(RECORDS FOR THE TASK)
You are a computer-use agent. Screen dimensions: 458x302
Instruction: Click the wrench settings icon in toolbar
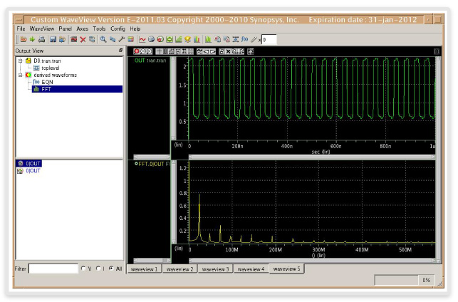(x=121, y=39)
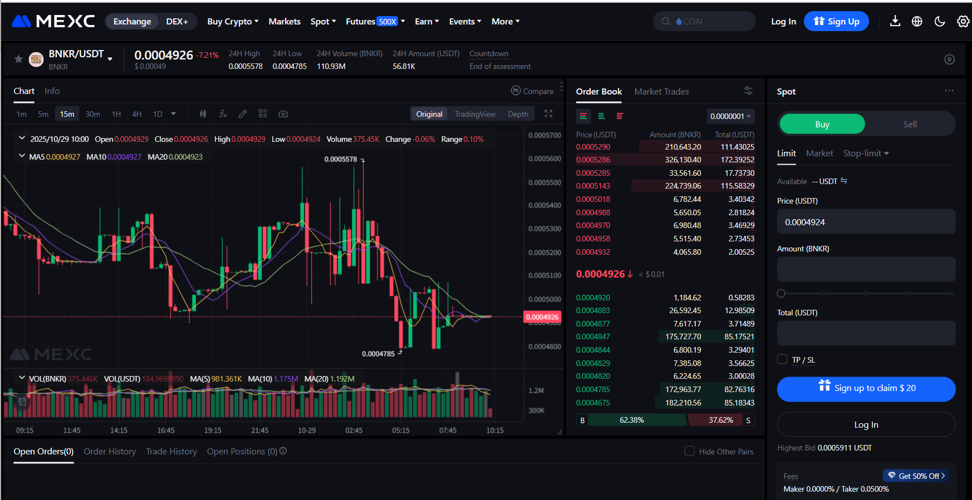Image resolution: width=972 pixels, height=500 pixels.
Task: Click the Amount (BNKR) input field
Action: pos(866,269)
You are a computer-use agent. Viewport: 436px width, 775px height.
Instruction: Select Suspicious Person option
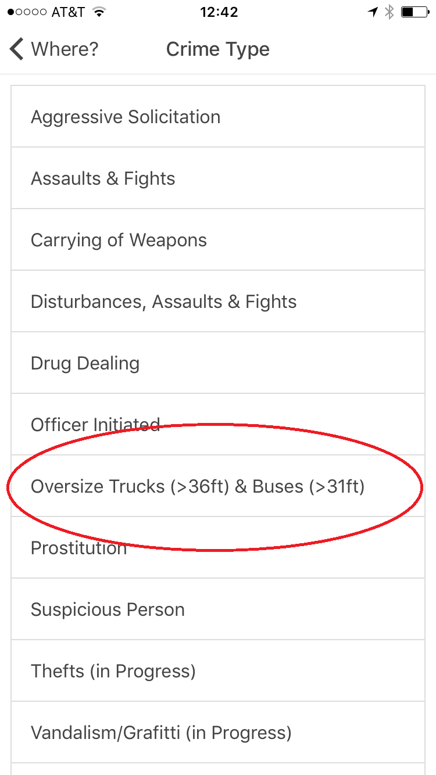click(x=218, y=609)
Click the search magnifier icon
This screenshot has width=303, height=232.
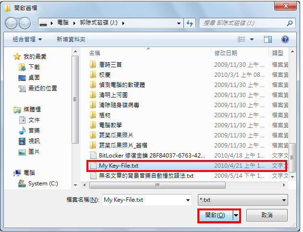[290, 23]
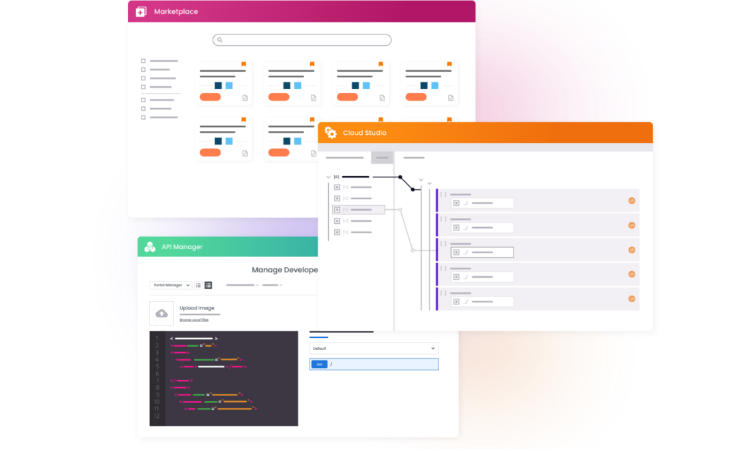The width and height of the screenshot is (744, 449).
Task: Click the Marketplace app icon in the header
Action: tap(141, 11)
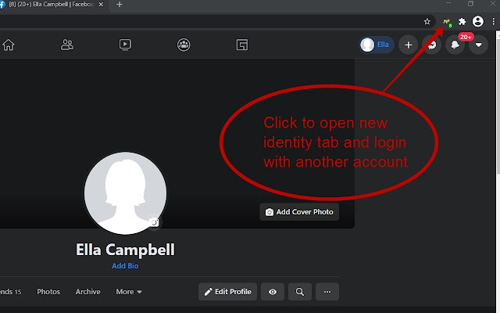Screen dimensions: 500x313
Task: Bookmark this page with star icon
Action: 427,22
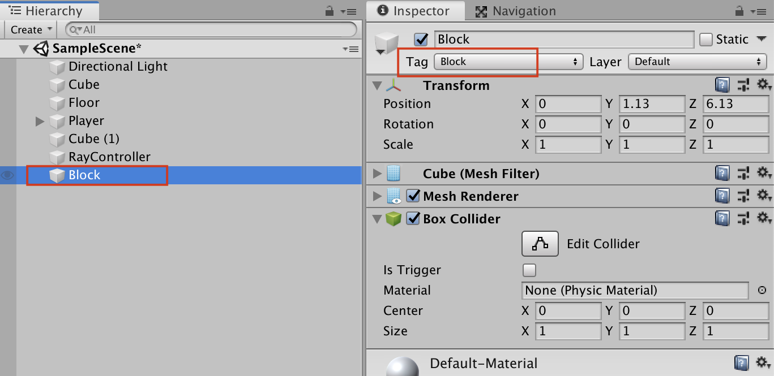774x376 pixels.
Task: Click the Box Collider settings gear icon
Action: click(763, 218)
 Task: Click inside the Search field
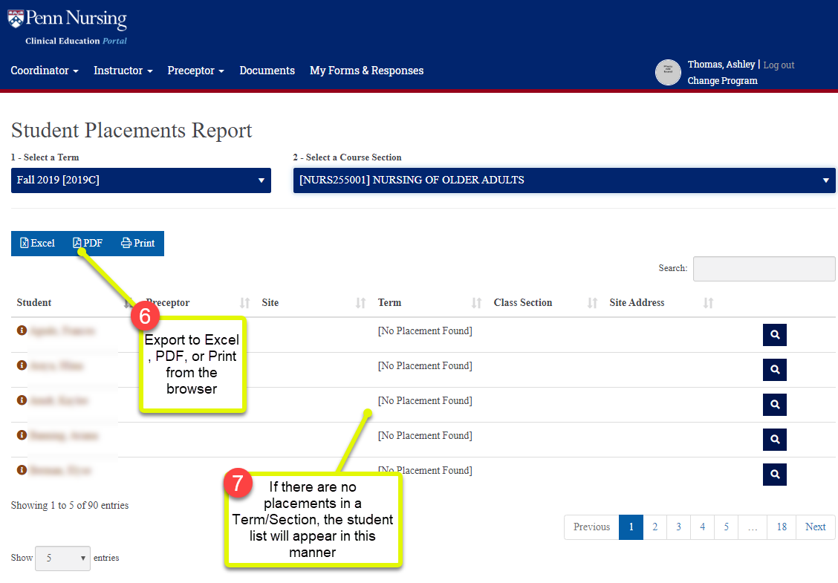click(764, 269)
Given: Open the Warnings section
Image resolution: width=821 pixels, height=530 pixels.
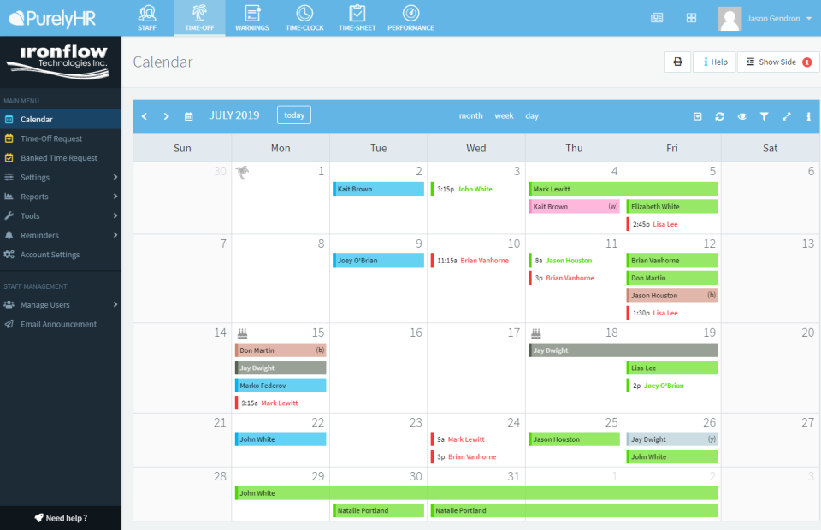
(End RECORDS FOR THE TASK)
● **EXERCISE DIRECTIONS**:
Scan the data for lines containing "agent" and copy all of them.

● **EXERCISE SOLUTION**:
You are a computer-use agent. Screen dimensions: 458x302
You are a computer-use agent. Viewport: 436px width, 775px height.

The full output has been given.